In October 2000, the IBEW and Defendant signed a Letter of Assent
authorizing the Minneapolis Chapter of the National Electrical Contractors Association
(“NECA”) to be Defendant’s collective bargaining representative for all matters related to
the Inside Agreement between NECA and the IBEW. (Order at 2 [Doc. No. 43].) The
Letter of Assent authorized NECA to negotiate with the IBEW on Defendant's behalf and
recognized that the IBEW was the exclusive representative of its employees performing
electrical construction work in all present and future job sites. (Id.) The Letter of Assent
also provided that Defendant agreed to be bound by the provisions of the Inside
Agreement. (Id. at 3) (citing Roe-Hardie Aff. 2, Exs. A-B [Doc.

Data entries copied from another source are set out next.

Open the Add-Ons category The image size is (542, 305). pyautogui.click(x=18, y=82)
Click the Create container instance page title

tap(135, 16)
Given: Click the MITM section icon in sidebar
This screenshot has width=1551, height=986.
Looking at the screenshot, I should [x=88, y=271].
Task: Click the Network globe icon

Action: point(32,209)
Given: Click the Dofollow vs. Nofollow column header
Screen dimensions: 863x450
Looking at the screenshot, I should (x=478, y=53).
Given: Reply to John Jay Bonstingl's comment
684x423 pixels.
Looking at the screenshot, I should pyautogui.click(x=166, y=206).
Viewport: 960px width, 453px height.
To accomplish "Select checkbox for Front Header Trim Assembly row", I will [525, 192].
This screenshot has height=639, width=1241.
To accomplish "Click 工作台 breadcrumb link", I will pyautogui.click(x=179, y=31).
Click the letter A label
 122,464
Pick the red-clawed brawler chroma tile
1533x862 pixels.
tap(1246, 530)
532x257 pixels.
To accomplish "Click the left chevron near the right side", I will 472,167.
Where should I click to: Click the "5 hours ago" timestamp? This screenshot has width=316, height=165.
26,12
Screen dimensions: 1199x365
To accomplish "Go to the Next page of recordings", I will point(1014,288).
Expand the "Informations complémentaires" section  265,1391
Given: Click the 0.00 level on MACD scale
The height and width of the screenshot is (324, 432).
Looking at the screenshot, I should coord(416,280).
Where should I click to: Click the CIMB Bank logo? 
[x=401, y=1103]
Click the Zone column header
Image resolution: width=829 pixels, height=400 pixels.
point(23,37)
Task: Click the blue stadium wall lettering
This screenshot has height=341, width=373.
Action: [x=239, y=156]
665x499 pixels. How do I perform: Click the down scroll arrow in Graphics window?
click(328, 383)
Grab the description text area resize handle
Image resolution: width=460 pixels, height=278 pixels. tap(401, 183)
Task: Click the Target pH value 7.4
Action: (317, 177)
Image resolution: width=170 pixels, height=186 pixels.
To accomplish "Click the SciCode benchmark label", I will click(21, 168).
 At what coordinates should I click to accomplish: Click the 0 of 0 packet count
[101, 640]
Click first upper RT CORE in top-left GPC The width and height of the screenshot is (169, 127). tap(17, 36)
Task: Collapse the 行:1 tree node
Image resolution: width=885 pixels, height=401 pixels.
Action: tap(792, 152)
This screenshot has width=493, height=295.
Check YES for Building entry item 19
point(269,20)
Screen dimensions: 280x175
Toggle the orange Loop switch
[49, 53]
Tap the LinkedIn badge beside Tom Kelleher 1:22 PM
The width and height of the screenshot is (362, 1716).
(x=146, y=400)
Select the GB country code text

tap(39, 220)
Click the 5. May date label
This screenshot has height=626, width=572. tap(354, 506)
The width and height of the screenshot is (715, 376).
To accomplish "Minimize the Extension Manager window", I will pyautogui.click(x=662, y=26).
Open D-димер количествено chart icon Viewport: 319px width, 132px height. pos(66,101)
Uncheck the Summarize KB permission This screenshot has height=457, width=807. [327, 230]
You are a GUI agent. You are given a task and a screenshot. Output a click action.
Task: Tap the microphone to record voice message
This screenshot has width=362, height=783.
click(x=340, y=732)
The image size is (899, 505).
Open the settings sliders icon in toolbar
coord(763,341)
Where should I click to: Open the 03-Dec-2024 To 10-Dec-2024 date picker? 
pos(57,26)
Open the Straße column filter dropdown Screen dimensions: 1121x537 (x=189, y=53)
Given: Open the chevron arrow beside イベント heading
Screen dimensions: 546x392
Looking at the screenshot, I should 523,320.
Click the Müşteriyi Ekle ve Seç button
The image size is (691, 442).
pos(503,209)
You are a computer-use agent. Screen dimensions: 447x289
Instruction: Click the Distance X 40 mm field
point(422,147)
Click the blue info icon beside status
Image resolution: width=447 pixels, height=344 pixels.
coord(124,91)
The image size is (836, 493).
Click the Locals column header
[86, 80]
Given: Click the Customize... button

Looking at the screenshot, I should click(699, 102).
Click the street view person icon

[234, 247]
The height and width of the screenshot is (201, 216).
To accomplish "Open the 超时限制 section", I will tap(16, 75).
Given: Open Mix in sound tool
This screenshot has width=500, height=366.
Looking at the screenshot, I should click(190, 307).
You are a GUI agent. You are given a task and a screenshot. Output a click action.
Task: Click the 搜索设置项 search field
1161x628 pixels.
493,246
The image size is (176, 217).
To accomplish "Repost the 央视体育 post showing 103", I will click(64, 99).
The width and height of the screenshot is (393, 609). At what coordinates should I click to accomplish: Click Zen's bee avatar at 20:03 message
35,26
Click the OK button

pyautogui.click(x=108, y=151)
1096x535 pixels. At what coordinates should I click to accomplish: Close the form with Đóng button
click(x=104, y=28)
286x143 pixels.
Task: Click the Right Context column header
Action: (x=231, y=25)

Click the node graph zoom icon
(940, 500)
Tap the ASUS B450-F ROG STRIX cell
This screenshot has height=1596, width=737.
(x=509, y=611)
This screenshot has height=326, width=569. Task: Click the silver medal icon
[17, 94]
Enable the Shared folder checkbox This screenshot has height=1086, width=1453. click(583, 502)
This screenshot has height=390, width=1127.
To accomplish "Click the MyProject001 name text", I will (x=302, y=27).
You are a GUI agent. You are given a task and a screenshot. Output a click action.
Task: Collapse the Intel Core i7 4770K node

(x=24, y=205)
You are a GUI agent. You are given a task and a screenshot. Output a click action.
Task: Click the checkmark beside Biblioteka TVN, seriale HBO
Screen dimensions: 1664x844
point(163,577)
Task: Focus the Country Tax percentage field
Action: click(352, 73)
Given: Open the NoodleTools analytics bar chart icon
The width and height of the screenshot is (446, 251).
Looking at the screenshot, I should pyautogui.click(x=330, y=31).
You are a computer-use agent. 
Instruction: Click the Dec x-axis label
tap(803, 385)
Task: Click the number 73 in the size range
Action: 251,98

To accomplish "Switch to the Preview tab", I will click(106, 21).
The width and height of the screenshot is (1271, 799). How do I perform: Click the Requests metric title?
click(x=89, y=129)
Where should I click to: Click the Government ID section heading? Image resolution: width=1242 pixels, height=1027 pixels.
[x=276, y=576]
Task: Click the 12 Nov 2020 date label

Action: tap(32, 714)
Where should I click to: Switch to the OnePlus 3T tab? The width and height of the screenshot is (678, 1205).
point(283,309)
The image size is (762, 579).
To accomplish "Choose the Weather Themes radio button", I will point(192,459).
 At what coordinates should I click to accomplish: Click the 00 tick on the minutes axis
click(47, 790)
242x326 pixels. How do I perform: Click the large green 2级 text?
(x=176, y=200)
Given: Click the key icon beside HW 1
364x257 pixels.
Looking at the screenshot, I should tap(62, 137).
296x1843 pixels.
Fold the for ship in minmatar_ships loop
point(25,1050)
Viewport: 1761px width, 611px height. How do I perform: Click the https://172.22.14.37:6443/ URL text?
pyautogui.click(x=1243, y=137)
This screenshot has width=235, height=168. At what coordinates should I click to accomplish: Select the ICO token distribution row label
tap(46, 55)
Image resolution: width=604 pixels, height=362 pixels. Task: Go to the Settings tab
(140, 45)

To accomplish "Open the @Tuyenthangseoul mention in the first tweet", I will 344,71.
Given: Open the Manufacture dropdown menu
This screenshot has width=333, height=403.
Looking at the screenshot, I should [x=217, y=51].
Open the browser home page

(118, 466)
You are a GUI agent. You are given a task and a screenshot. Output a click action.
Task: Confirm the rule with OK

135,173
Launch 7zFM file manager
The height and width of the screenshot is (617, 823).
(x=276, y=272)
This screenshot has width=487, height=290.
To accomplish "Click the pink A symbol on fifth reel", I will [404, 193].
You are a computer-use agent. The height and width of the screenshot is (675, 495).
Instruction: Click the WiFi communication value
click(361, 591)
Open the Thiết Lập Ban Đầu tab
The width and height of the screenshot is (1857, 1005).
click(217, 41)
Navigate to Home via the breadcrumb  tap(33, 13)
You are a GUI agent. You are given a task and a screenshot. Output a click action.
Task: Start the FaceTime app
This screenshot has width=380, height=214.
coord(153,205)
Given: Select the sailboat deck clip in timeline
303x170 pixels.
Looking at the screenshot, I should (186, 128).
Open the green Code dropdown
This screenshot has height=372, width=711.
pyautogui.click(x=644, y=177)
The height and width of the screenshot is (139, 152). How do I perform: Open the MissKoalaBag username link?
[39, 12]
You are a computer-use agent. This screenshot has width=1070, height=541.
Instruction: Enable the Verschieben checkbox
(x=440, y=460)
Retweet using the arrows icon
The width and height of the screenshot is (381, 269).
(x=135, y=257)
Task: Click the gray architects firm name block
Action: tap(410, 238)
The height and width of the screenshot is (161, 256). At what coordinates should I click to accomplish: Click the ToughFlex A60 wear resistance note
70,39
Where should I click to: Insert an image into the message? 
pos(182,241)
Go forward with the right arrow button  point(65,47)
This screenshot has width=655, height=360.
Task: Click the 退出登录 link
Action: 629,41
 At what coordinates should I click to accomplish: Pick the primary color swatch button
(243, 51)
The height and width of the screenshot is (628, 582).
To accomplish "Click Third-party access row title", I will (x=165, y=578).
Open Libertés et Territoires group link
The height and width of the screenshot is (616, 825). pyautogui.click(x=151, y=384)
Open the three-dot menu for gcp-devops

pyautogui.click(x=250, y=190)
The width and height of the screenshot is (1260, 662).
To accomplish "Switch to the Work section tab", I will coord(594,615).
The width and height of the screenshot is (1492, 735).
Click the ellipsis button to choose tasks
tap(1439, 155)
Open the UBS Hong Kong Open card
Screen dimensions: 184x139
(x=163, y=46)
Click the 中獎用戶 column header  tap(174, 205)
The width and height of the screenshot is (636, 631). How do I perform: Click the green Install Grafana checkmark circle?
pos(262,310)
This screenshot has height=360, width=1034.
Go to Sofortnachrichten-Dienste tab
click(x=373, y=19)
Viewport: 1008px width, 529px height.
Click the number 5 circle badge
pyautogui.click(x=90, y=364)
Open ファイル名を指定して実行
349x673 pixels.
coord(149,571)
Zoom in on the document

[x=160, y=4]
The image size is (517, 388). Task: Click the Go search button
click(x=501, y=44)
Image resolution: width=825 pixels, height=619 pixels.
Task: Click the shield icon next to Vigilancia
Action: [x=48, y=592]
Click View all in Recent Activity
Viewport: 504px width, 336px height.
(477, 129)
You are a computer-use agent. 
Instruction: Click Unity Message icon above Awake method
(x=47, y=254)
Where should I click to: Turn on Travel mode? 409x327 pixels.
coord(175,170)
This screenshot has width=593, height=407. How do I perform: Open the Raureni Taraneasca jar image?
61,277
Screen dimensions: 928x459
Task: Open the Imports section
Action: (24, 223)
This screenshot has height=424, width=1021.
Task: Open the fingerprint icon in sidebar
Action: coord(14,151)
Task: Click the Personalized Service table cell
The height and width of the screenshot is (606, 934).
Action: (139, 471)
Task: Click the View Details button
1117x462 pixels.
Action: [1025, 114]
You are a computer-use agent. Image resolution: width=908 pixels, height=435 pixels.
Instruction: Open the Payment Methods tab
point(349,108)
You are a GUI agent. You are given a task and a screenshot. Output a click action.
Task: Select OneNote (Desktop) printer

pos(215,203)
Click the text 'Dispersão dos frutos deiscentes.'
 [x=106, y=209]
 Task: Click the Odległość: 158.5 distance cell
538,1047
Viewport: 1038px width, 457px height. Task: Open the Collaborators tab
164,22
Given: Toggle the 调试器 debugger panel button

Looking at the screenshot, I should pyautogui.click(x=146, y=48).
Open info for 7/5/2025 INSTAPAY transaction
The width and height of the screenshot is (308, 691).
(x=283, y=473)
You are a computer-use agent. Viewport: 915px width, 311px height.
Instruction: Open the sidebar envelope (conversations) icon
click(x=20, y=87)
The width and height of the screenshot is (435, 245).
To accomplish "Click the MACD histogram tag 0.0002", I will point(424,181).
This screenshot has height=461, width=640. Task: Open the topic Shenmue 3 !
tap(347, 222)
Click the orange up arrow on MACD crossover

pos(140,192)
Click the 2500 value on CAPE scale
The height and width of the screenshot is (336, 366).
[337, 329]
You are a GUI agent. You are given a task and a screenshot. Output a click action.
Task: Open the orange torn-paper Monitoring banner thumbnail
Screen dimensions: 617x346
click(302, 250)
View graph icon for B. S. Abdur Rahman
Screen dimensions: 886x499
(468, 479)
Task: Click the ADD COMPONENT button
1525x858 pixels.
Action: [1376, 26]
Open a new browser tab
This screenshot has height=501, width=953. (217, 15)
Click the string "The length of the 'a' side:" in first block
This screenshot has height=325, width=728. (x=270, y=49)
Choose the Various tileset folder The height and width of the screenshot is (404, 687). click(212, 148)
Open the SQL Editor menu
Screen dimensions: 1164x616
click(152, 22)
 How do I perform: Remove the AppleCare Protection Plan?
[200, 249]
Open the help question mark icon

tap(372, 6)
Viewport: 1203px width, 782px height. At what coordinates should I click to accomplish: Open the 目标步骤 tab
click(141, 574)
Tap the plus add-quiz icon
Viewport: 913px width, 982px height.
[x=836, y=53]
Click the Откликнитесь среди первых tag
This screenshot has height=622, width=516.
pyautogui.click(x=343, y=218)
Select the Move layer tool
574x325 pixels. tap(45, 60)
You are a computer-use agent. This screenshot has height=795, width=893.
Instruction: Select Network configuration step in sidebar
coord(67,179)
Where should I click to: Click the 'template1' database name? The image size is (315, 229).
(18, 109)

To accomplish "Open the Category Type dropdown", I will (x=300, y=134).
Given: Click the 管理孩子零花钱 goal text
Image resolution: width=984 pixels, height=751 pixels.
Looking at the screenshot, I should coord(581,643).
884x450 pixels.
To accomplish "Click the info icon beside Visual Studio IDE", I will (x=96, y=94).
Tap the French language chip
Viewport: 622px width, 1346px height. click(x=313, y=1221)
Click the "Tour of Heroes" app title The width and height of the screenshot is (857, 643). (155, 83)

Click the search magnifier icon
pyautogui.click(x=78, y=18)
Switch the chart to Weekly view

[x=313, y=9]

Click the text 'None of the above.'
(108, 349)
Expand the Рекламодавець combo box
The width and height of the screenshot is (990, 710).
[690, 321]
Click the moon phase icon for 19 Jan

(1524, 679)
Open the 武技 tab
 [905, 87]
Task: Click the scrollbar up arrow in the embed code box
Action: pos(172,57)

No. 28]; Schmidt Aff. 2,
Exs. 1-2 [Doc. No. 24].)
In addition to the provisions of the Inside Agreement requiring Defendant to make
monthly contributions to the fringe benefit plans for which Plaintiffs serve as trustees, the
Inside Agreement contains an “evergreen” provision stating that it “shall remain in effect
until April 30, 2010, unless otherwise specifically provided herein.” (Id.) (citing
Roe-Hardie Aff. 3, Ex. B at § 6.13; §1.01 [Doc. No. 28].) Under the “evergreen”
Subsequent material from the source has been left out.